Open array formal arguments
The unspecified ranges are determined at each call site from the actual argument. The C function receives the actual dimensions of whatever array the caller supplies at that particular call.
📋 Exported Functions
An exported function makes an SV function callable from C. The syntax is simple — just name the function to export.
// Export SV function 'compute' under its own name export "DPI" function compute; // Export SV function under a different C name export "DPI" c_compute = function compute;
Export rules
- An export declaration must appear in the same scope where the function is defined.
- Only one export declaration is allowed per function per scope.
- Multiple export declarations with the same C name are allowed if they are in different scopes and have the same type signature.
- Class member functions cannot be exported. All other SV functions can be exported.
- All exported functions are implicitly
context— they always need an associated instance context. - Argument types and result types must satisfy the same restrictions as imported functions.
📋 Exported Tasks
SV tasks can be exported to C using identical syntax to exported functions. All rules for exported functions apply to exported tasks, with these additional points:
- An exported task has no return value type in SV. On the C side, an exported task is declared as returning
int, where the integer value indicates whether a disable is active (1) or not (0). - It is never legal to call an exported task from within an imported function — this mirrors the native SV rule that a function cannot enable a task.

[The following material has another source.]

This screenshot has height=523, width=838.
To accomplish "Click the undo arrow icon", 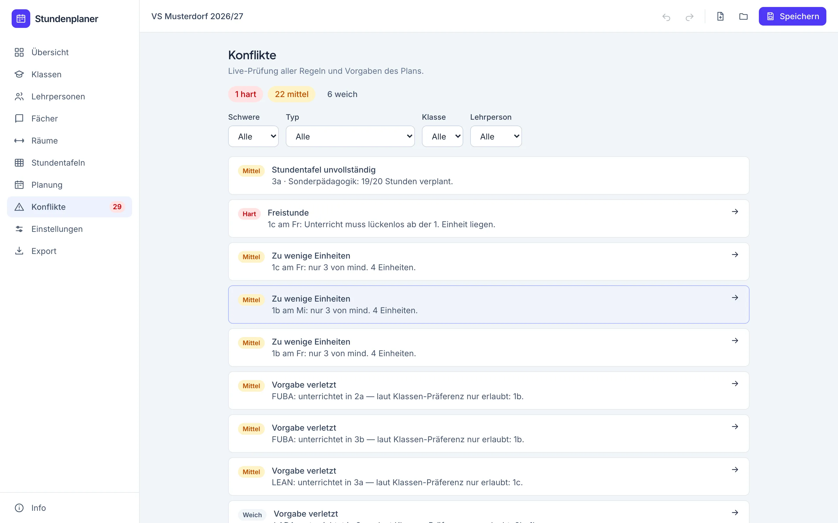I will point(666,17).
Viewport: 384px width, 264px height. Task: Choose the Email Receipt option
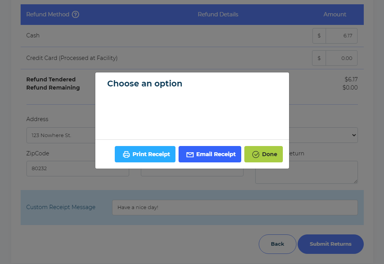point(210,154)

- An imported task can call an exported task only if the imported task is declared
context.
⛔ Disabling DPI Tasks — The Disable Protocol
A disable statement in SV can target a block that contains an active DPI call chain. When this happens, the C code must follow a clean protocol to acknowledge the disable and perform any necessary resource cleanup (close file handles, release memory, etc.) before returning.
An imported task/function enters the disabled state only after returning from a call to an exported task/function that itself was disabled. The C code can detect this using the API function svIsDisabledState().
The four-point protocol
- When an exported task returns because of a disable → it must return
1. Otherwise → return0. (Guaranteed by the SV simulator.) - When an imported task returns because of a disable → it must return
1. Otherwise → return0. (Programmer’s responsibility.) - Before an imported function returns because of a disable → it must call
svAckDisabledState(). (Programmer’s responsibility.) - Once in the disabled state, the import must not call any further exported tasks or functions. (Programmer’s responsibility.)
svIsDisabledState() returns 0. Only the exported task’s own disable handling is involved.
📋 Quick Reference
Declaration syntax
| Direction | Syntax | Notes |
|---|---|---|
| Import function | import “DPI” [pure|context] function ret_t name(args); | Completes instantly; zero sim time |
| Import task | import “DPI” [context] task name(args); | Can block; consume sim time; never pure |
| Export function | export “DPI” [c_id =] function sv_name; | Must be in defining scope; always context |
| Export task | export “DPI” [c_id =] task sv_name; | Returns int (0=ok, 1=disabled) |
Key rules at a glance
- pure: no side effects, no I/O, no global state, no PLI/VPI. Functions only. Allows compiler to eliminate calls or reuse cached results.
- context: required to call exported SV functions, PLI, or VPI. Carries an implicit scope. Suppresses some compiler optimisations.
- No qualifier: can have C side effects (file, global var) but must not call exported SV or PLI/VPI.
- ref is illegal in import declarations.
- class types cannot cross the DPI boundary.
- Return types: void, byte, shortint, int, longint, real, shortreal, chandle, string, scalar bit/logic, packed arrays ≤ 32 bits.
- Open arrays: use
[]for unspecified dimensions; actual dimensions determined at each call site. - Disable protocol: imported tasks return 1 on disable; imported functions call
svAckDisabledState(); no further exported calls after entering disabled state.